In the movie, a man sets out to convince his wife that she is delusional. For instance, the gas lights in the house dim when he is up to no good in the attic but he convinces her she is imagining this. He sets up other situations such as planting missing items in her handbag to undermine her belief in her own sanity.

Following the success of the movie, based on a play by the English writer Patrick Hamilton, the term gaslighting began to be used in psychology and elsewhere to describe this kind of behaviour.

How does it work in real life? Suppose a partner wants to control the behaviour of the other partner in a relationship. Men and women engage in this behaviour but I’m afraid, in my experience, it is mostly done by men.

Suppose also that the partner who is being controlled is attractive. At the heart of emotional abuse by control freaks is, in my view, a terror that they will be abandoned. But the control freak doesn’t say, “I am afraid you will abandon me because you are so attractive that other people who have more going for them than I have will want you, so please never leave the house again.”

Even the control freak can see the ridiculousness of that statement. So instead he says something like, “You’re such an ugly cow, who could possibly want you except me? Why would you bother going out anyway? All they’re doing is laughing at you.”
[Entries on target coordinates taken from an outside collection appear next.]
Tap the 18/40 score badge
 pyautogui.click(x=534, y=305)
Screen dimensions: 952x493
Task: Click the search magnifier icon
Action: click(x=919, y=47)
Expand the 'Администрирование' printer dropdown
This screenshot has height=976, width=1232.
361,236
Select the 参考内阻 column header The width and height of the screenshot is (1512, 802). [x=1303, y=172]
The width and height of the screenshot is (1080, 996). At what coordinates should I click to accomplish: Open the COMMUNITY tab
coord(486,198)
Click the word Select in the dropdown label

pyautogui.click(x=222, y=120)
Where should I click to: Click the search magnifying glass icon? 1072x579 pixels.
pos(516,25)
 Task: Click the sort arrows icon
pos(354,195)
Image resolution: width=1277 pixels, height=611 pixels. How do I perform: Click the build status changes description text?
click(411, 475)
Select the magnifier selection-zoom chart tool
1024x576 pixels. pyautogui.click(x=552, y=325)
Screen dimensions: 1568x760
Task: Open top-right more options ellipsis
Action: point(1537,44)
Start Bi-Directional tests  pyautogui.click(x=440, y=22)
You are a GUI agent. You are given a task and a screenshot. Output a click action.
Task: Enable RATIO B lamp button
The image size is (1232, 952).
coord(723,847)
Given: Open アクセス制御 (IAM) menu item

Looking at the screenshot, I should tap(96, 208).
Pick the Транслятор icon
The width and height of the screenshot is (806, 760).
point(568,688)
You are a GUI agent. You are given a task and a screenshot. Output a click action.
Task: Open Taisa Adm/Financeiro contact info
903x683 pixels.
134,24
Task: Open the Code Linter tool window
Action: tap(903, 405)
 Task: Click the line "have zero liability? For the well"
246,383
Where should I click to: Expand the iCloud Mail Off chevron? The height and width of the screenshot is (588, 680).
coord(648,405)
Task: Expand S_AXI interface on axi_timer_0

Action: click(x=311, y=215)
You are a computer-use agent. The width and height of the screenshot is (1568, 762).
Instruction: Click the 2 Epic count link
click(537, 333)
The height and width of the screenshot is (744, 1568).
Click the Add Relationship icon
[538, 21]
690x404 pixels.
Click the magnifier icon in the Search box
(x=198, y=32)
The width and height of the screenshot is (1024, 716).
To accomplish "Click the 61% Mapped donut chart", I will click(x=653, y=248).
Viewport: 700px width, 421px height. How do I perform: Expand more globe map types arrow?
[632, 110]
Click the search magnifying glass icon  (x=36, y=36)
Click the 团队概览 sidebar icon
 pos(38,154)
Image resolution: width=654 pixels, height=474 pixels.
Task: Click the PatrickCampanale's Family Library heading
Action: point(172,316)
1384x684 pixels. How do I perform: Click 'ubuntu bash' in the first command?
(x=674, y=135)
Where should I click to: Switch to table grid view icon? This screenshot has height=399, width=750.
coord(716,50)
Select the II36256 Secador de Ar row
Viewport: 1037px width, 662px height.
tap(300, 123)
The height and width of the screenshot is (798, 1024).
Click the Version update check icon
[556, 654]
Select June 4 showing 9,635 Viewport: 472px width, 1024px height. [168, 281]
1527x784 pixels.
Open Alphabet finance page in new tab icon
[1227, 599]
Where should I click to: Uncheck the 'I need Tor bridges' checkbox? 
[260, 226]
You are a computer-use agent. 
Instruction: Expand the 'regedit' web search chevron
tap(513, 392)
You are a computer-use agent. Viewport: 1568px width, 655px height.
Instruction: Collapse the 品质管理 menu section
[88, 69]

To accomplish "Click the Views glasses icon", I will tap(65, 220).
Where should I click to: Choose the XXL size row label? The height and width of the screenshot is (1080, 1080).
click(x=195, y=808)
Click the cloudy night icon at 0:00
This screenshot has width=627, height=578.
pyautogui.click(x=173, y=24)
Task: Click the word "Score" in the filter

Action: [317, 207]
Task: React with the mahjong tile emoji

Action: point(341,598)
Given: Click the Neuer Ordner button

If this is hammered into her often enough, eventually the woman comes to believe it and isolates herself from her friends and even, sometimes, her family of origin. (By the way, if you ever find yourself involved with somebody who discourages your contact with friends and family, a red light should go off in your brain, accompanied by a loud alarm).

Another way to do it is to tell the woman she is such a slut that he cannot risk her going out on her own, or leaving his side if they go out together.

In terms of being believed, this works less well, I think, than telling the woman she is ugly.

Women, in my opinion – and I know this is a generalisation – are very susceptible to being told they are unattractive. But to convince a woman that she is a slut is a much tougher proposition. So sometimes the control freak will actually do both things at once. If she wears one outfit to go out, he will tell her that she looks ugly; if she were another, he will tell her she looks like a slut.

You can see where the gaslighting comes in here. Gradually the woman’s sense of belief in herself is undermined. Even if she does not believe the details of what he says, her confidence is left in tatters.

That may explain why many women go back again and again to men who treat them like this before they finally break free.

I guess that’s also why these men are so terrified of “their” women getting involved with friends, taking up classes where they will meet other people, or working with others. When the woman is among people who see her differently, the illusion he has built up is too easily undermined.

So that’s gaslighting. It goes on in thousands of homes all over the country all the time. Sometimes it’s done by women, usually by men.

The wounds it inflicts are invisible. But they run very deep and they last a long time.